Une crainte sourde dans un coin de l’esprit. Si Tatiana*, qui vous accompagne ce soir dans votre tournée des grands ducs, s’en avise, il faudra faire face.

Car oui, le barman qui vous sert les spritz et les antipasti porte la même montre que vous. Peut-être vous gratifiera-t-il d’ailleurs d’un « vous aussi ! » à la connivence déplacée.

Peut être faudra-t-il subir l’outrageant « c’est une vraie ? » (Tatiana va s’imaginer que vous vous fournissez au marché de Vintimille) ou pire encore si vous portez la montre sur un bracelet militaire, l’odieux « c’est le bracelet 007 !? » (Mais mon dieu ai-je vraiment l’allure d’un agent secret à la petite semaine !?)

A ce stade des hostilités vous avez déjà peut être renoncé à porter un Rolex Submariner. Et vous avez tort. Depuis des décennies chez les horlogers on rajoute des aiguilles multicolores, on agrandit les boitiers, on se risque dans le bizarre pour appâter le chaland, et on oublie deux paramètres vitaux. Premièrement, la beauté ce n’est pas quand on ne trouve plus rien à rajouter, la beauté c’est quand on n’a plus rien à enlever : cette montre est l’épure en substance. La preuve : c’est une montre de plongée avec laquelle on peut vraiment plonger. Deuxièmement, le charme ce n’est pas le coup de foudre vite oublié mais l’épreuve du temps : peu de montres portent aussi bien la patine que le Submariner.

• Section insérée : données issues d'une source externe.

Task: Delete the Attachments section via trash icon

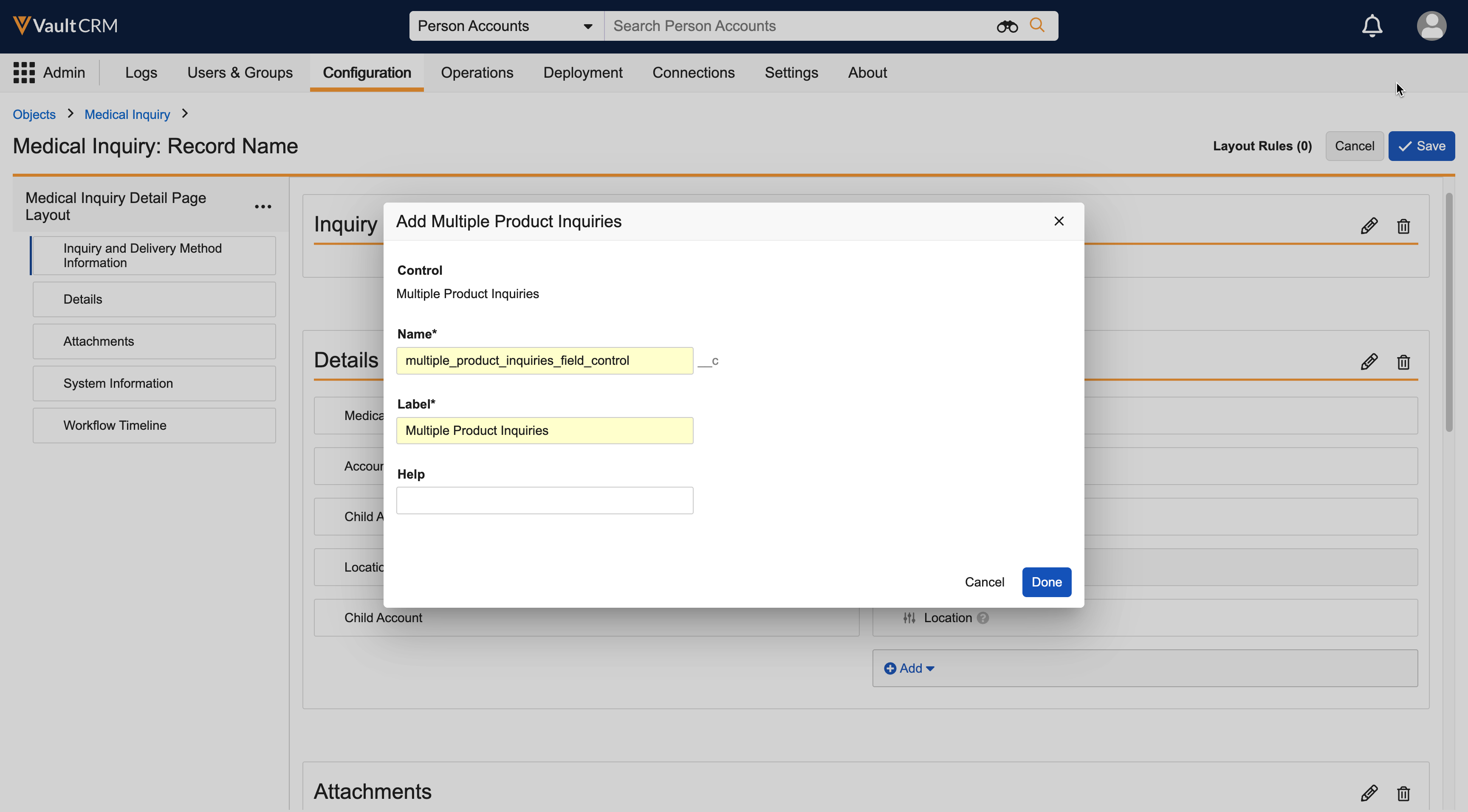Action: point(1403,792)
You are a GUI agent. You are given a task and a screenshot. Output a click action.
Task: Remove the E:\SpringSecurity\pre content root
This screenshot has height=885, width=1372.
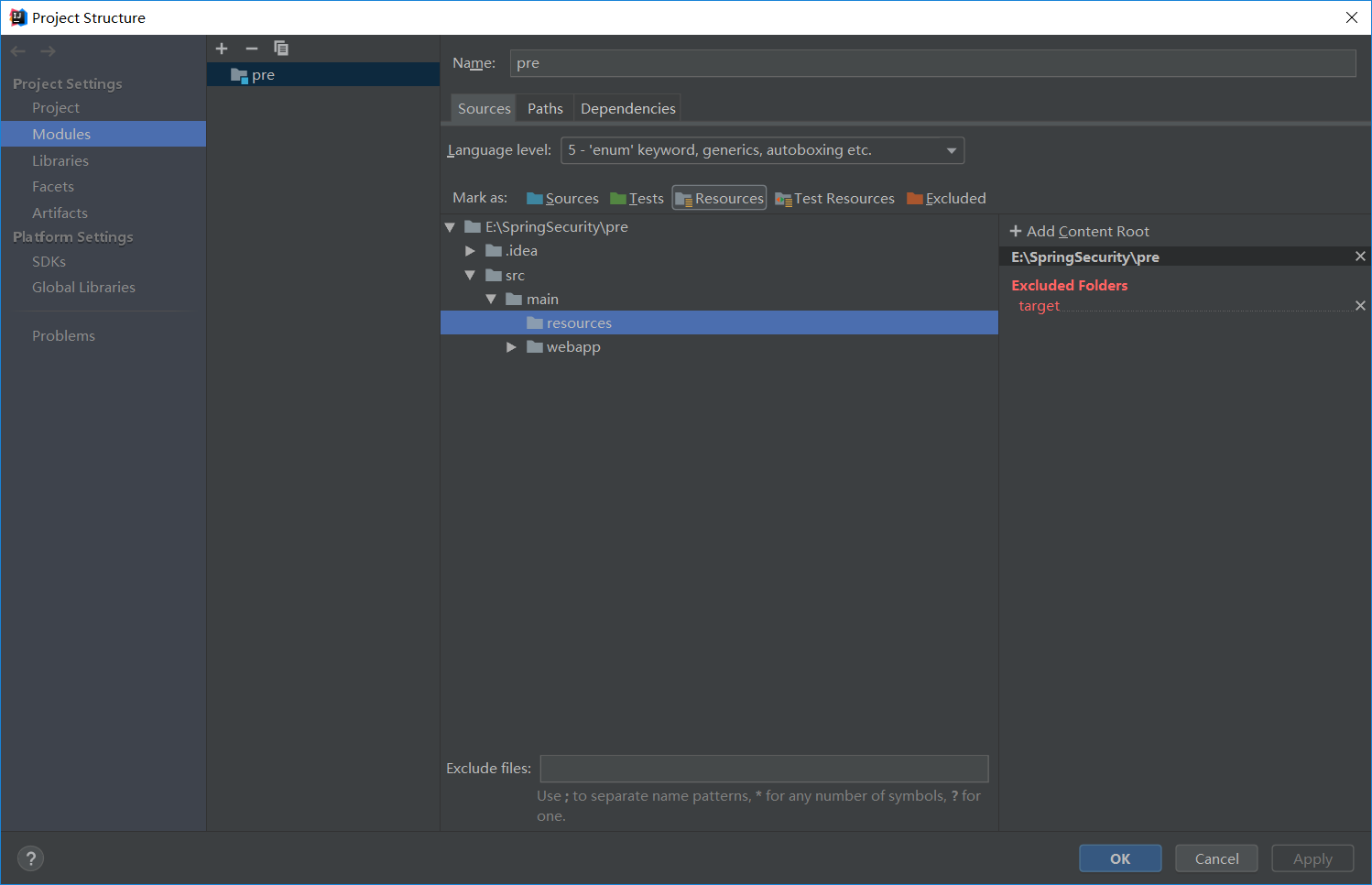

Alors oui, vous devez continuer à porter un Rolex Submariner même si les barmen (no offense !) et les voyous la portent aussi : c’est un prix bien faible à payer pour assumer un classique aussi intemporel.

Et puis si Tatiana vous prend pour un agent secret ou un plongeur en eaux troubles, finalement, pourquoi la détromper ?

 

Frank Pistone
(Photo JF. Maccario)

 

* Les prénoms ont été changés pour préserver l’anonymat des protagonistes

 

    Un peu de technique    
  • 60 ans d’évolution mesurée et circonspecte, de la 6204/6205 originelle de 1953 à la 114060 actuelle en passant par les légendaires 6538 (007 !) ou 5513… Comme une forme de constance, un peu à l’écart des modes qui nous valent aujourd’hui des montres de plongée au diamètre digne d’une pizza.
  • Du calibre 1570 au calibre 3135, finalement pas de révolution, une évolution raisonnée portant sur l’utile et délaissant le futile : l’étanchéité est passée de 100 mètres à 300 mètres pour satisfaire une clientèle de plongeurs, de militaires ou de poseurs, du Viêt-Nam au bar du Ritz en passant par les récifs de corail.
  • Une belle histoire, de Cousteau à la Comex, de la Royal Navy au delta du Mékong : le Submariner, c’est un morceau d’histoire au poignet.